Apresentou as mesmas características de equilíbrio e elegância notadas anteriormente. Aromas que vão se abrindo pouco a pouco, revelando ótima integração entre  madeira e frutas. Taninos finíssimos, porém presentes que vão amaciando cada vez mais com a evolução na taça. Acidez que pede comida.

Este exercício comparativo entre esses quatro exemplares do MAS LA PLANA  me fez pensar em várias  coisas:

  • Uma das qualidades de um vinho é quando identificamos nele uma personalidade,  que se mantém, independente das alterações climáticas e a maturação do tempo, senti isso aqui.
  • O que os espanhóis chamam de “ crianza “ ou seja “ criação “, está diretamente ligado ao tempo de maturação de um vinho, que quando somados à qualidade da vinha, ao terroir e à mão do seu criador, percebemos suas características e seu potencial de evolução.
  • Outra coisa, que chamou a atenção de todos, foi o teor alcoólico, que tende a aumentar cada vez mais com o passar dos anos em função do aumento de temperatura no mundo.
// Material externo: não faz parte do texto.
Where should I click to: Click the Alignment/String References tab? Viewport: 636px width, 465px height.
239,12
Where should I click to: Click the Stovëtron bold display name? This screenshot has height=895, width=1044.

As mudanças climáticas estão na nossa taça também!
  • E finalmente, que o homem é o elemento mais importante na criação de um vinho. A partir de um desejo, talvez de perpetuar sua passagem pela Terra,  movido pela criatividade,  e utilizando todas as ferramentas que  dispõe para criar algo que se assemelhe o máximo com ele mesmo.”

     Valeu Raquel e agora meu comentário pessoal: o 99 está divino e o 2005 segue o mesmo caminho, me encantei com os dois e assino embaixo, dois grandes vinhos! Salute, kanimambo e seguimos nos encontrando por aqui.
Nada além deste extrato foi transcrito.